Por exemplo, sua narrativa construída a partir do romance occitânico do século XIV, ‘’El román de Flamenca’’, traz em sua tracklist a equivalência entre as faixas do projeto e capítulos do livro, criando assim um reflexo cultural de peso em sua diegese, e também nos visuais executados por Fillip Custic, onde há uma gama de referências que se estendem das laranjas valencianas a estética de Frida Kahlo e Salvador Dalí, enquanto nos vídeos dirigidos pelo estúdio catalão, CANADA, ao mesmo tempo que se nota uma perspectiva urbana e quase editorial, também é possível identificar a influência do cinema de Pedro Almodóvar.

Imagens de storyboard feito pelo estúdio CANADA para direção de ‘’PIENSO EN TU MIRÁ (Cap.3: Celos)’’.

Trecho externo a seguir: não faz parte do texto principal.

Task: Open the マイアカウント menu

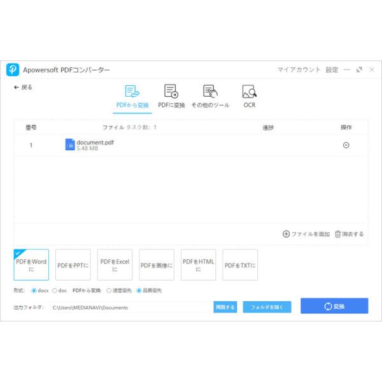Action: pos(299,70)
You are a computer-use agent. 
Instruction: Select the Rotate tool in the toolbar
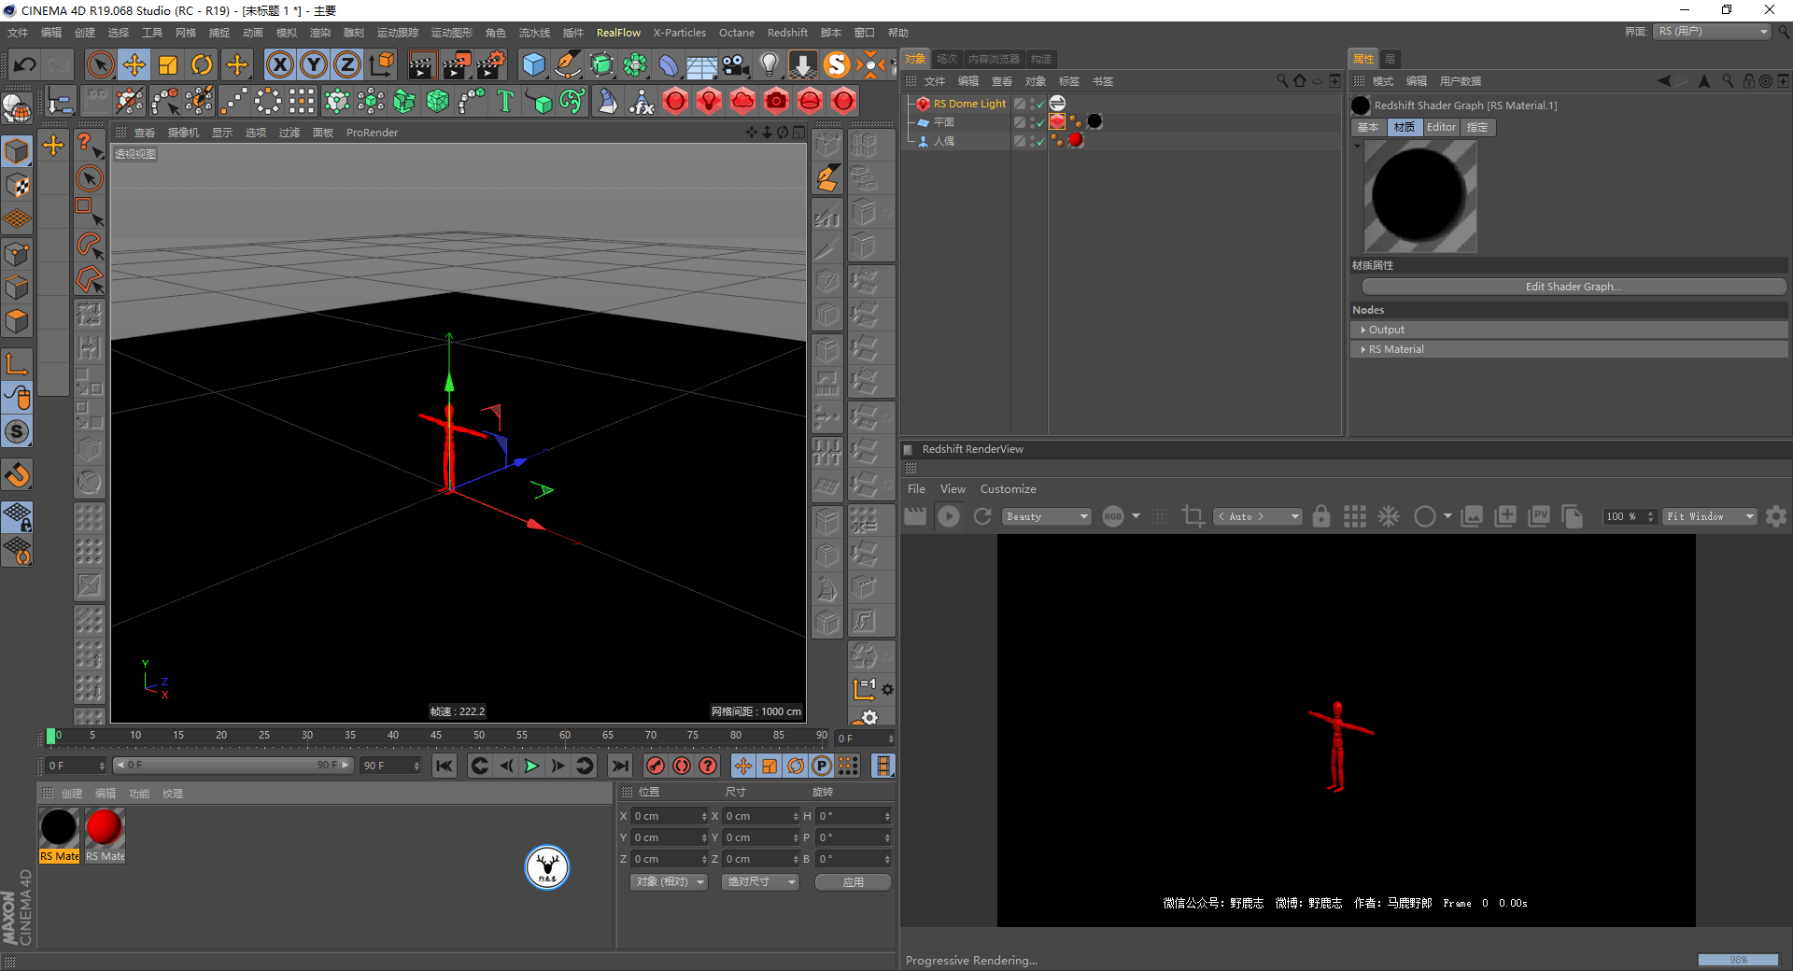[x=202, y=64]
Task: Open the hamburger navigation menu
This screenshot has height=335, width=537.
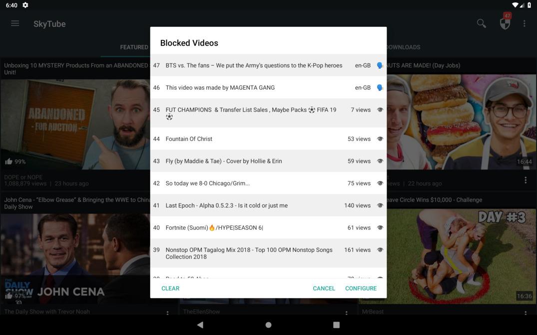Action: point(15,23)
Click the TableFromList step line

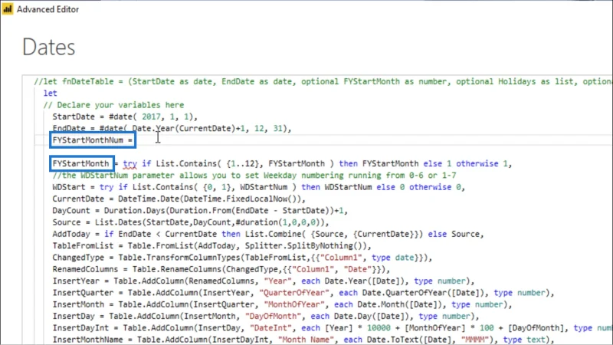212,245
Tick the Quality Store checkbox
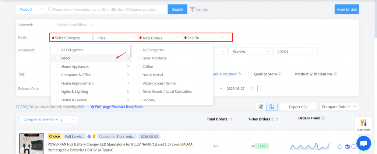 click(250, 74)
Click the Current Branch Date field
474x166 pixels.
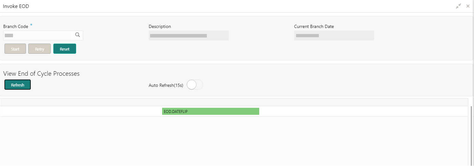point(334,36)
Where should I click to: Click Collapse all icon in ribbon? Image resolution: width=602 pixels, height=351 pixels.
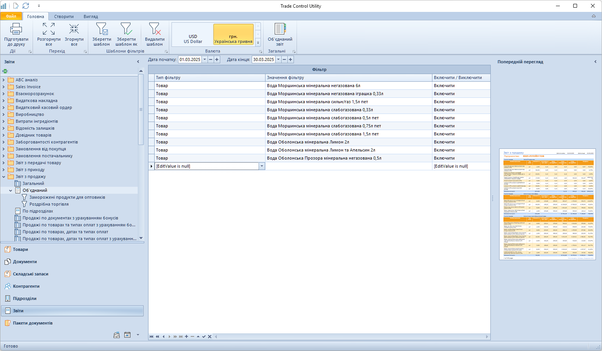(74, 29)
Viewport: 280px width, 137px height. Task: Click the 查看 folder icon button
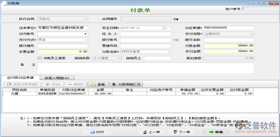tap(98, 84)
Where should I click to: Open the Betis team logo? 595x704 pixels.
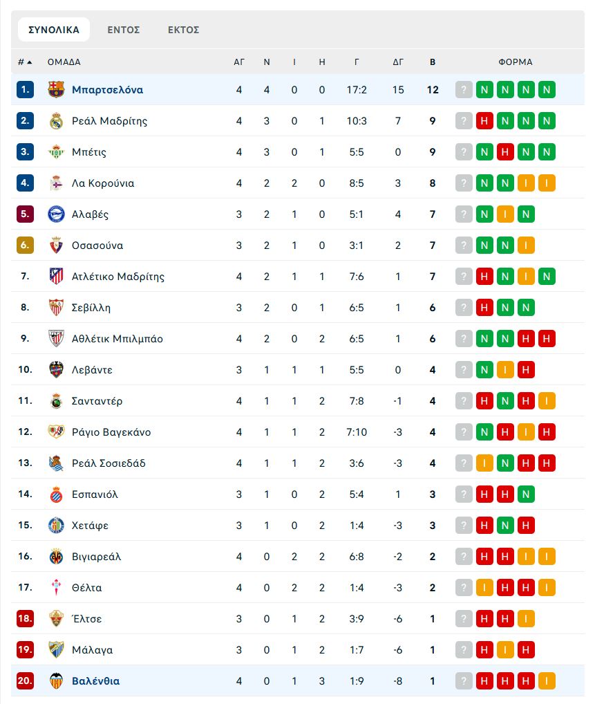[56, 151]
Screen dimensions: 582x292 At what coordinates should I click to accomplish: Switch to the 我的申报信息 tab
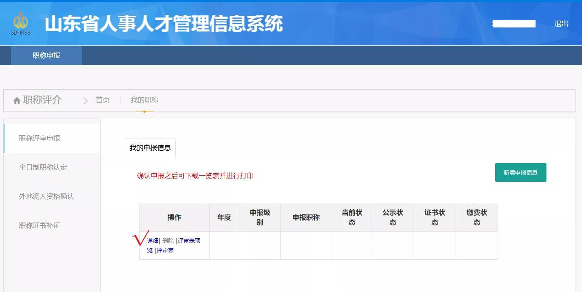pyautogui.click(x=150, y=148)
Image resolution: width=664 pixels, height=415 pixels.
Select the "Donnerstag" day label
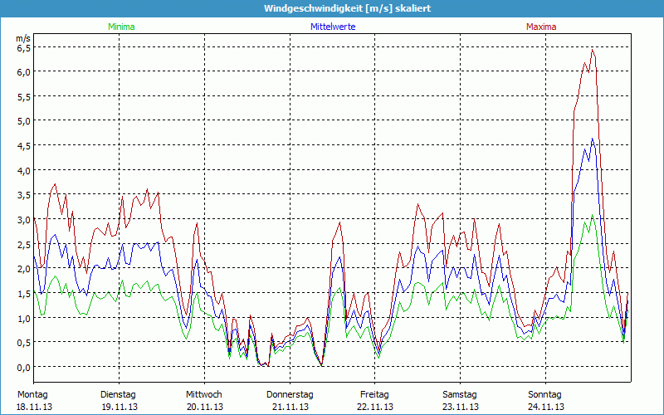coord(290,394)
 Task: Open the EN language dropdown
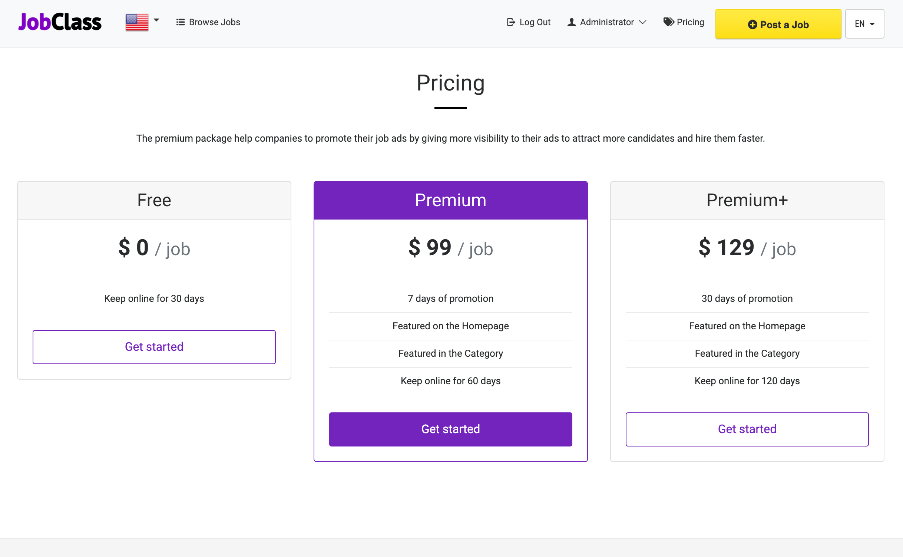pyautogui.click(x=864, y=24)
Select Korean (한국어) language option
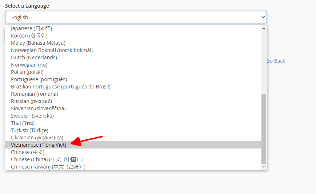This screenshot has width=316, height=194. 29,36
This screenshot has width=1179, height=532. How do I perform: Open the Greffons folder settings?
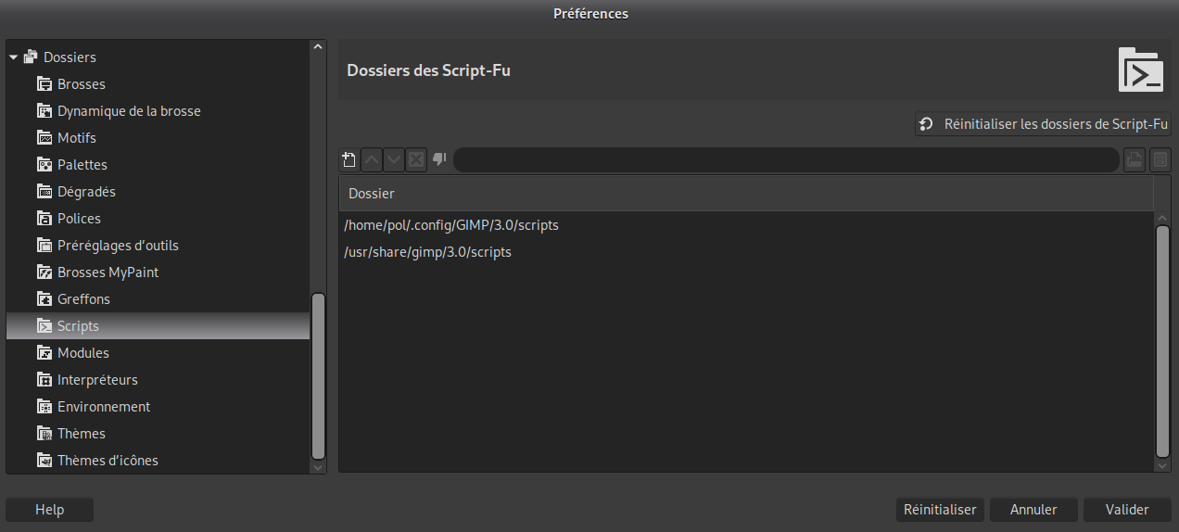click(83, 299)
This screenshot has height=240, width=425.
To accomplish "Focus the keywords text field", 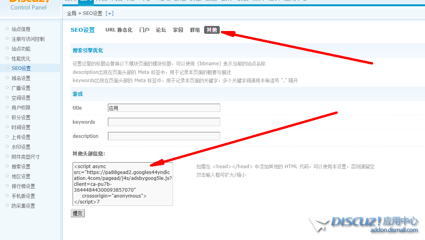I will pyautogui.click(x=164, y=122).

Musicalmente, o álbum traz ideia similar a Antropofágia de nossos modernistas brasileiros, pois assimila características externas a cultura em jogo e então, as incorpora à sua tradição — mais evidente no flamenco/trap “MALAMENTE (Cap.1: Augurio)". A disparidade entre a origem de samples presentes no projeto também é peça-chave na ambientação do disco, como em ‘’Que No Salga La Luna (Cap. 2: Boda)’’, faixa que se apropria de ‘’Bulerías’’ da histórica cantora de flamenco La Paquera de Jerez, ao passo que referência liricamente a Federico García Lorca.

Mas o ponto alto do álbum e o mais importante para a música como um panorama global é ‘’BAGDAD (Cap.7: Liturgia)’’, a faixa antecedida por ‘’PRESO (Cap.6: Clausura)’’ — uma interlude que traz um breve monólogo na voz da lendária atriz Mallorquina, Rossy de Palma — traz o sample de ‘’Cry Me A River’’ de Justin Timberlake, em um ato de ressignificação que pode ser vista, tecnicamente, como uma provocação à hegemonia norte-americana presente na indústria cultural, usando elementos dessa em uma narrativa totalmente díspar, referenciando elementos que atravessam extremos da linha do tempo da história espanhola, como o já citado ‘’El román de Flamenca’’ e a famosa boate de Barcelona que dá nome a canção, Sala Bagdad, localizada no bairro de El Raval. E por fim, estabelece uma interessante metalinguagem dentre tal perspectiva, referenciando também a capital de um país desolado pela invasão americana.

Durante sua palestra na conferência TED Talks, o renomado produtor britânico Mark Ronson defende que o Sampling é uma forma de adentrar a narrativa de uma música e levar aquela história à frente. Ronson disse em outras palavras, porém essencialmente, não diferente do que Panofsky propõe em sua noção humanista.

Still do clipe de “MALAMENTE (Cap.1: Augurio)"; Dir. CANADA.

Em ‘’El Mal Querer’’, para além de artista-primária, Rosália atuou com a visão de uma diretora cinematográfica; guiando outros artistas na delicada, porém bem sucedida missão de ilustrar em sons e imagens suas ideias, gerando o simulacro de um ambicioso conceito. O disco possui uma pletora de referências que só podem ser inteiramente desfrutadas por afins da cultura espanhola, e num paradoxo nos desperta para uma questão política-cultural ao trazer no choque com uma cultura alheia o quanto estamos calejados por hábitos e referências imagéticas americanas que na maioria das vezes nem sequer fazem parte de nosso cotidiano e/ou nunca conheceríamos sem o predomínio americano sob os meios de informação. Instaurando em seu resgate o status de reivindicação para além de sua própria tradição, mas também como um exemplo da arte enquanto resistência a qualquer tipo de soberania que ameace a identidade de um povo ou de uma cultura.

Matheus Gouthier via For An Art Direction, Fevereiro de 2020.